Internet Explorer is so old that it is difficult, even for Microsoft, to make it completely disappear. As early as 2015, the Redmond firm pushed Internet Explorer into the background, following the launch of Windows 10, which includes Microsoft Edge.
With this modern browser (which now incorporates the same technology as Chrome) Microsoft wanted us to forget about Internet Explorer. But today, although the firm has officially killed the browser, its technology continues to be integrated into certain software, including Microsoft Word. Unfortunately, these remnants of Internet Explorer are exploited by hackers.
Google finds an Internet Explorer flaw in Word
Within Google, there is a team called the Threat Analysis Group (TAG) whose mission is to detect and then report security vulnerabilities (including those of third-party services). In a blog post, the firm mentions a flaw in Internet Explorer that has already been exploited.

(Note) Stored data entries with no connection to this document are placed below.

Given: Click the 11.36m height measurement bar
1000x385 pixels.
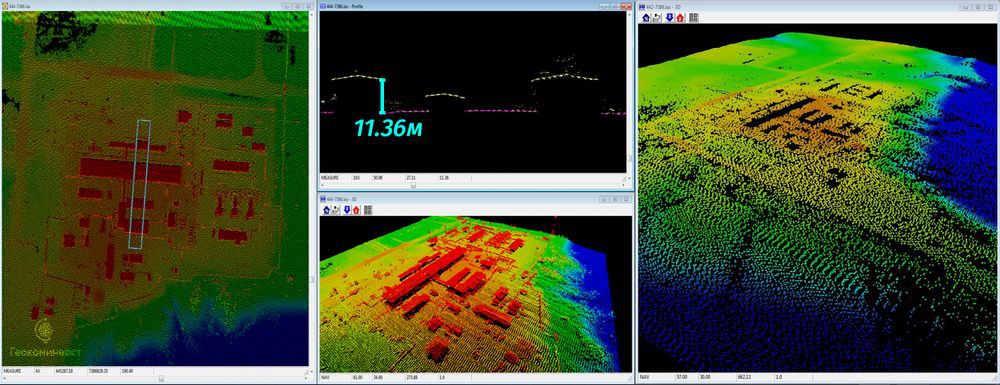Looking at the screenshot, I should (x=382, y=96).
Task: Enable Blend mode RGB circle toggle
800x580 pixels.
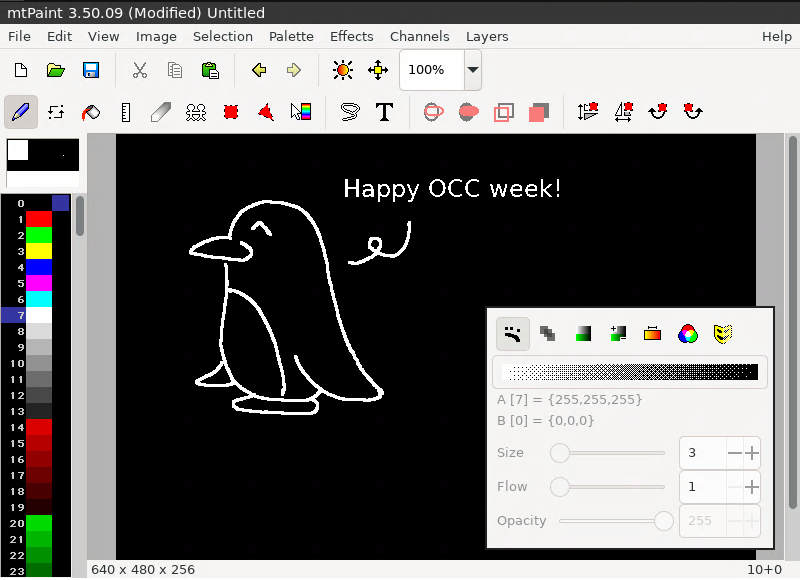Action: pos(687,333)
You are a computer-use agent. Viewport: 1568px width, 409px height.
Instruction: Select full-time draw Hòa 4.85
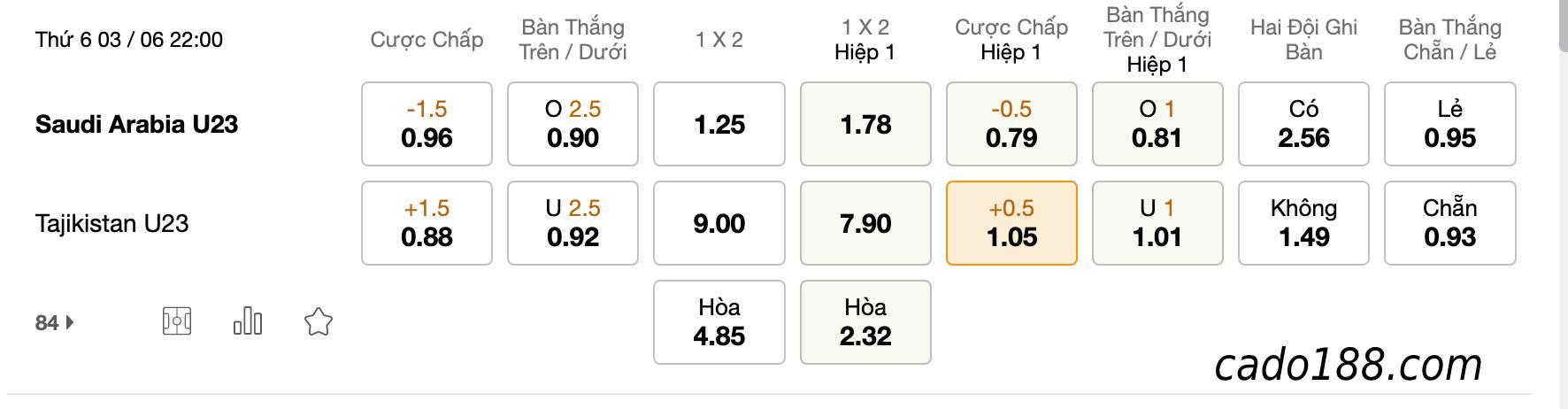tap(719, 322)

On October 31, Google received numerous reports from South Korea of a document titled “221031 Seoul Yongsan Itaewon accident response situation (06:00).docx”. On the night of October 29 to 30, a stampede took place in Seoul, during the Halloween party, killing at least 150 people.
According to the Mountain View firm, the hackers wanted to take advantage of “the widespread public interest in the accident”. Posing as an official government document, the file “downloaded a remote Rich Text File (RTF) template, which in turn retrieved the remote HTML content.”

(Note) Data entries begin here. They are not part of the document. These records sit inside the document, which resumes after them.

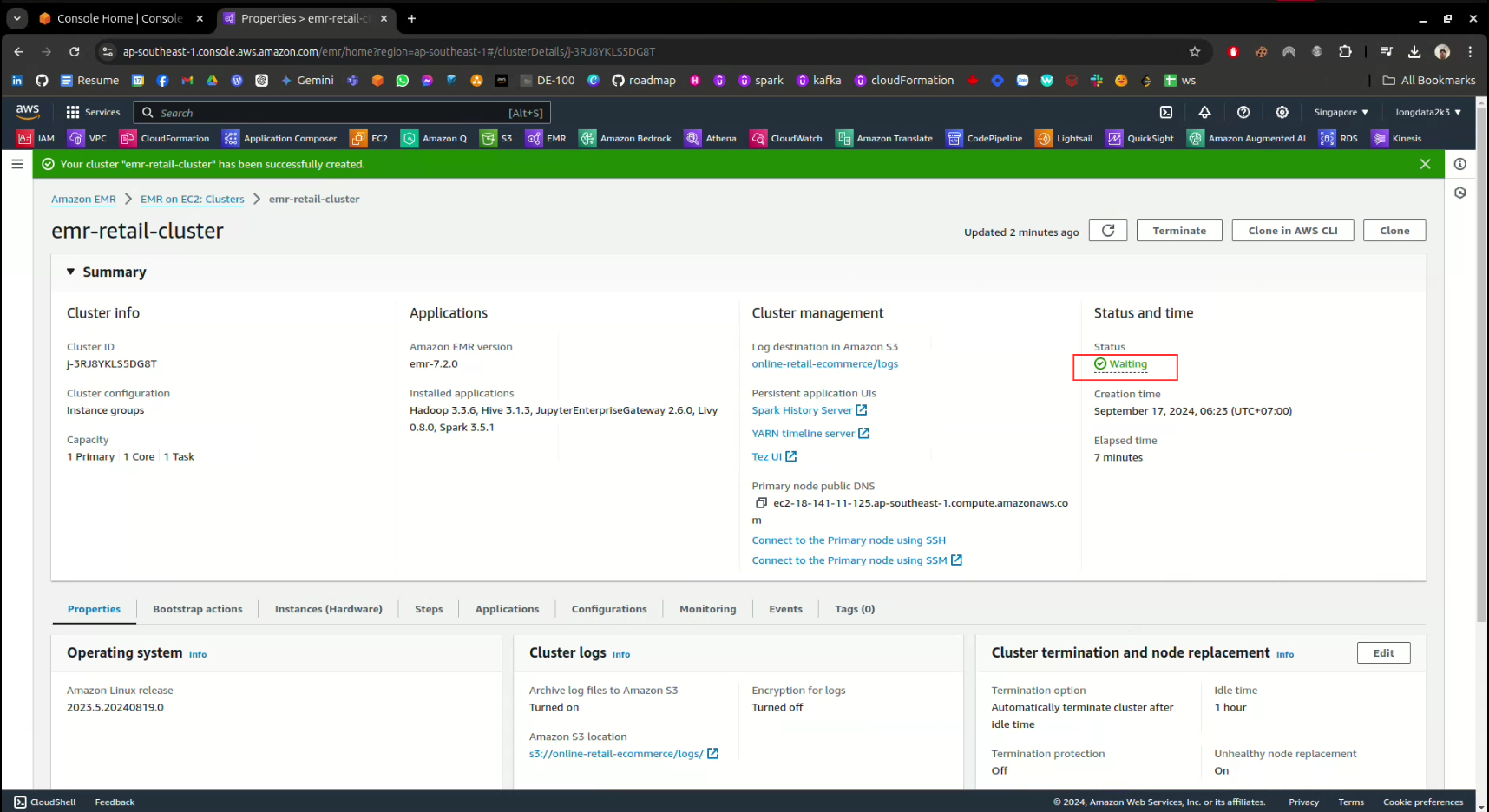Expand the longdata2k3 account menu
Image resolution: width=1489 pixels, height=812 pixels.
1427,113
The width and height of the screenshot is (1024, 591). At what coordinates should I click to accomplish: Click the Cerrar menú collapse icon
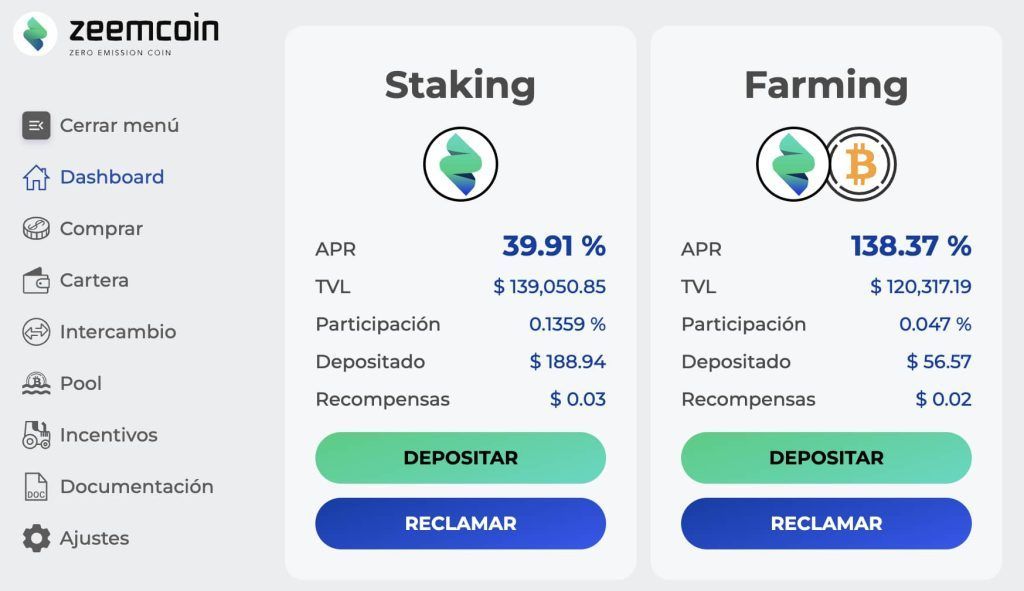[x=36, y=125]
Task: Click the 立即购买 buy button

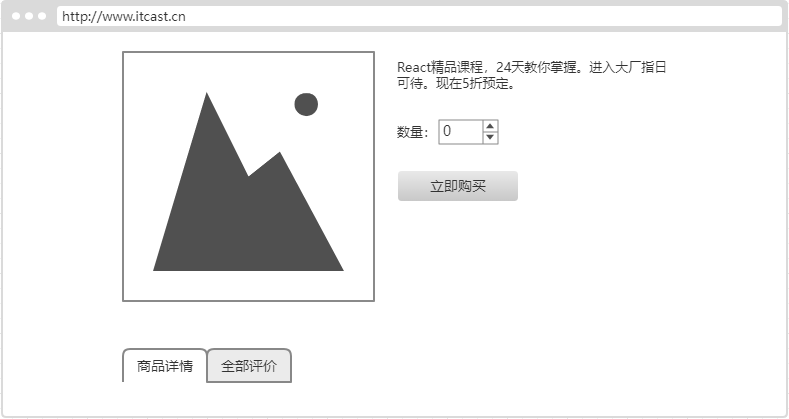Action: 457,186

Bits of Internet Explorer on Word
However, to display this HTML content, Office uses Internet Explorer. And as a result, the technique is therefore used to exploit a flaw in Internet Explorer to target people who do not even use the browser and even if IE is not their default browser.

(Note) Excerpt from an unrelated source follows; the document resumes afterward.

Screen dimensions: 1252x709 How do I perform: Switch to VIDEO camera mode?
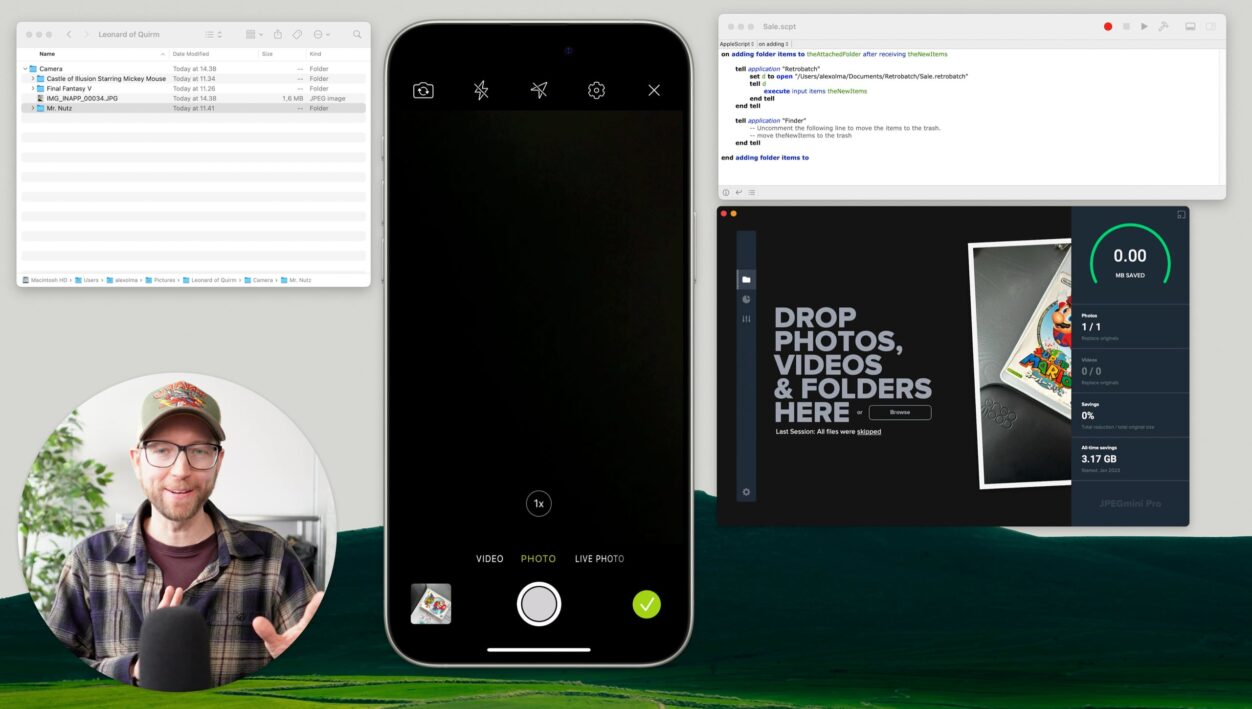[x=489, y=559]
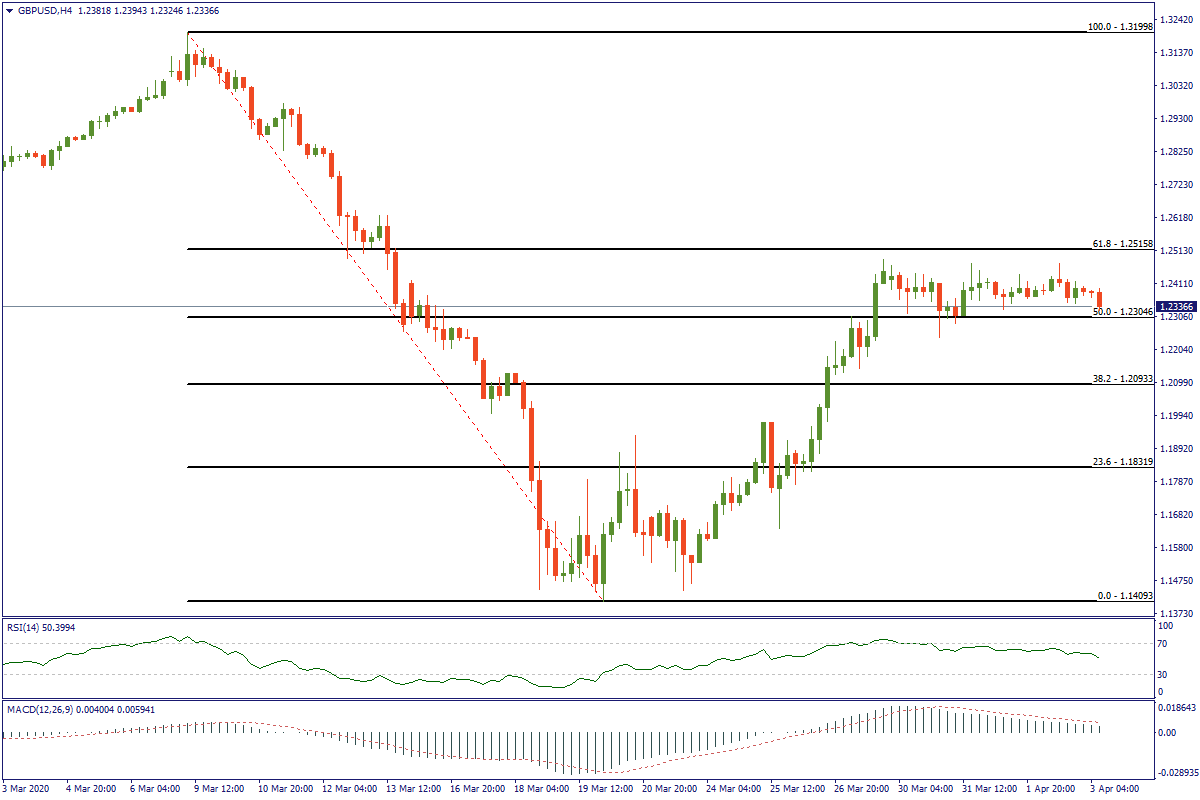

According to Google, the flaw in question concerns the JavaScript engine of Internet Explorer. And it can be used to execute malicious code while viewing the attacker’s website.
The good news is that today, this Internet Explorer breach has been closed. Google reported this to Microsoft on October 31. And the patch was released on November 8th.
The Threat Analysis Group (TAG) team attacks a group called APT37, which is believed to be funded by North Korea. Previous actions by this group have targeted South Korean users, North Korean defectors, policy makers, journalists and human rights activists.
What happens to Internet Explorer?
Obviously, because of its performance problems, Internet Explorer does not interest many people. However, some companies still use it, due to the fact that professional tools were designed for Microsoft’s old browser.
It is for this reason that the Redmond firm waited a long time before killing IE, although it already offered Microsoft Edge. And today, while Microsoft has already killed the browser, it continues to offer an “Internet Explorer mode” on Edge.
“Not only does Microsoft Edge provide a faster, more secure, and more modern browsing experience than Internet Explorer, it is also able to address a key concern: compatibility with older legacy websites and applications. Microsoft Edge incorporates Internet Explorer mode (“IE mode”), which allows you to access these legacy Internet Explorer-based websites and applications directly from Microsoft Edge”reassured Microsoft in 2021.